A trip to Antarctica is undeniably one of the more premium travel experiences you can undertake, and it comes with a substantial overall cost once everything is considered (Around $15-$20k). In my case, this included Emirates Business Class flights from Dubai to Buenos Aires via Rio de Janeiro (with one sector redeemed on points), an overnight stay at the Alvear Palace Hotel as part of the expedition package, and four additional nights in boutique hotels in areas such as Palermo and Recoleta.
Importantly, this does not include all additional personal expenses, excursions or incidentals along the way, which can further add to the overall spend.
Daily costs in Buenos Aires add up quickly with meals, wine bars, taxis, and guided tours across the city.

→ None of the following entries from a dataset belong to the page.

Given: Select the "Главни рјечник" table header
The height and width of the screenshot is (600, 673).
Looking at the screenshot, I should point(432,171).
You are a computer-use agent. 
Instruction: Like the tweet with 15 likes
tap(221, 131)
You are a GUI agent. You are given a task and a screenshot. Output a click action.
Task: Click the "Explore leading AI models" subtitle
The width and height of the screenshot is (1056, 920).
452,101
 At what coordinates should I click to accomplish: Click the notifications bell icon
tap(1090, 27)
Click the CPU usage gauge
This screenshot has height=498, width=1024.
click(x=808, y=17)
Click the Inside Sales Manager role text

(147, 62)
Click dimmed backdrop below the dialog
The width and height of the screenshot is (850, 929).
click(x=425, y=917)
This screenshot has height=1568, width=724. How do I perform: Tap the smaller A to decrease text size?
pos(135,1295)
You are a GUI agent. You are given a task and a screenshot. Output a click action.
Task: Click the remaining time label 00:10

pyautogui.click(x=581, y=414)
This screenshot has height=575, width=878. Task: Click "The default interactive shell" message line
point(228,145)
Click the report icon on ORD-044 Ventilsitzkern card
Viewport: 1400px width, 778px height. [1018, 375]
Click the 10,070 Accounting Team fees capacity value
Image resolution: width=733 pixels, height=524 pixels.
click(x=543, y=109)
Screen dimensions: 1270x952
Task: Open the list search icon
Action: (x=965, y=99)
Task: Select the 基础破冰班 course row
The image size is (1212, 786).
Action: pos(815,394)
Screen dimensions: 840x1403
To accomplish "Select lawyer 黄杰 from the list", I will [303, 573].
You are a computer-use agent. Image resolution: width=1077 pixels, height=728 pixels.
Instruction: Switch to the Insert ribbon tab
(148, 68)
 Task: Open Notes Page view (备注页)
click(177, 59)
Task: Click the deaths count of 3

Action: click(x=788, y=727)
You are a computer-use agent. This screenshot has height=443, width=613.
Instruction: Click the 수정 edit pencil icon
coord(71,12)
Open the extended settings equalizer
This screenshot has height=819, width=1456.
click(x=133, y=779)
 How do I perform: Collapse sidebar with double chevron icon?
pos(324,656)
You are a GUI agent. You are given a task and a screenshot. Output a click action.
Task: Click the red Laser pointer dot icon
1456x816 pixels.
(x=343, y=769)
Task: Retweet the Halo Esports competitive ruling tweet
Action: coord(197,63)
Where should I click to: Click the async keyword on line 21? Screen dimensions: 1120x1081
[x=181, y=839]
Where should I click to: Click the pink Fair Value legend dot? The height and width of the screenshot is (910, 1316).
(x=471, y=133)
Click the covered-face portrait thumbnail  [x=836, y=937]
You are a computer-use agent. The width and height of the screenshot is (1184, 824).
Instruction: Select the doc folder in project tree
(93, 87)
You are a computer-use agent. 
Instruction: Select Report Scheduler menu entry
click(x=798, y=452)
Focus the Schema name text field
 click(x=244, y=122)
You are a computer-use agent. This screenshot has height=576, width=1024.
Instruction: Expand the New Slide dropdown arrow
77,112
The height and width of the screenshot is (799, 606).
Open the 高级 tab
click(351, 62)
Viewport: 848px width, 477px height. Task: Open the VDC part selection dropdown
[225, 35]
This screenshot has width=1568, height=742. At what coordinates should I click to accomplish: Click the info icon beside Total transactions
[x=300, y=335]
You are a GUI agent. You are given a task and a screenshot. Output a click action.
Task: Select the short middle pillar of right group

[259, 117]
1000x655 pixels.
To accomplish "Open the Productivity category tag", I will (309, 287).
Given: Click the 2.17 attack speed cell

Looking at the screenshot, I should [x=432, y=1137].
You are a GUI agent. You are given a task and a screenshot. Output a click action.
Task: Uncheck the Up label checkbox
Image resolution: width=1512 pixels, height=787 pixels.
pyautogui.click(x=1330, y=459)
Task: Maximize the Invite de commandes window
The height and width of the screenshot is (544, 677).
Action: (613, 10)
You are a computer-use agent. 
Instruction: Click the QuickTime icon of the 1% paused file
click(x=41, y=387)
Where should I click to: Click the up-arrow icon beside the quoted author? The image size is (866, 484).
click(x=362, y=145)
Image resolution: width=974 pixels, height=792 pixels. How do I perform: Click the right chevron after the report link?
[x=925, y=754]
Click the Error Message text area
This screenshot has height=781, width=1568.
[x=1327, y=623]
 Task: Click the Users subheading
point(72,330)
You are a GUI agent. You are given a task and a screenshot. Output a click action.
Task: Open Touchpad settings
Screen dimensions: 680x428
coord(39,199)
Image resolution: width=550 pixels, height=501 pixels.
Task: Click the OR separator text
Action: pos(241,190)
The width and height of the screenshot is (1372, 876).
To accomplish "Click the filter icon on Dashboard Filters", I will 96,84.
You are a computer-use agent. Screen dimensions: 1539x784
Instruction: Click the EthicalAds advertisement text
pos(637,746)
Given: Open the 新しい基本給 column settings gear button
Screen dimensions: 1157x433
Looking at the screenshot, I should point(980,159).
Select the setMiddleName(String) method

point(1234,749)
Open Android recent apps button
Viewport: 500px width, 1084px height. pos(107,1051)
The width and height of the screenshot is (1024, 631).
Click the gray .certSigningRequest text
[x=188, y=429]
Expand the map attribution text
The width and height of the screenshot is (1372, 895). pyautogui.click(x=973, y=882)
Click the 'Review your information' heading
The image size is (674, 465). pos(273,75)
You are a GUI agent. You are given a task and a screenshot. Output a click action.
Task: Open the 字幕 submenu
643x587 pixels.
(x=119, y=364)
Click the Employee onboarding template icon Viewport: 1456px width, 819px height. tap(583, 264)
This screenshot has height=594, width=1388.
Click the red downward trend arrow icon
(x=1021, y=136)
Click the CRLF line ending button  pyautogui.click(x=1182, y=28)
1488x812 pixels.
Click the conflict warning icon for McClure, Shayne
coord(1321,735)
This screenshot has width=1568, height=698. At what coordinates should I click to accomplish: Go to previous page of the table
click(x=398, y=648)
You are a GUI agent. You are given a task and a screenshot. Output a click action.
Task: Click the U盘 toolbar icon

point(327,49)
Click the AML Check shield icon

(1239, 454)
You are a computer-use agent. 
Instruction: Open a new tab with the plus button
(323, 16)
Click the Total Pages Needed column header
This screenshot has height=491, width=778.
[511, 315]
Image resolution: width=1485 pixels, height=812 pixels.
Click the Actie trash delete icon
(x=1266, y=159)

Specialist cold-weather gear is non-negotiable, from merino thermals to waterproof layers, gloves and snow pants, and easily reaches over $1,500.
The core cost is the Seabourn Pursuit expedition itself, which covers all landings, Zodiacs, kayaking ($500 additional), fine dining, accommodation, safety teams, environmental compliance, and the logistics required to operate in the world’s most remote region. Expensive, yes, but a genuine once-in-a-lifetime journey worth doing before life gets more complicated.
If you have any questions, feel free to leave a comment and I’ll do my best to answer.
I can honestly say it has been one of the greatest experiences of my life. Antarctica is overwhelmingly beautiful, and no photo or video can capture what it feels like to stand in front of its glaciers and wildlife. I still can’t fully describe how powerful this trip has been for me.
Seabourn’s Antarctica expedition is one of the more premium options, but now I understand exactly why. It’s not just the cruise you pay for. You are paying for safety, knowledge, comfort, and access to one of the most remote and meaningful places on earth. The logistics are flawless, the ship feels like a floating luxury hotel, the dining is exceptional, and the expedition team is world class. Every moment is delivered with care, expertise, and genuine passion.
And for me, it was worth every second.
If you are considering Antarctica, I would wholeheartedly recommend Seabourn (don’t cheap out, do your homework). It is an investment, but it is also the kind of experience that stays with you forever.
This was genuinely a life changing adventure, and I hope you get to experience it one day too.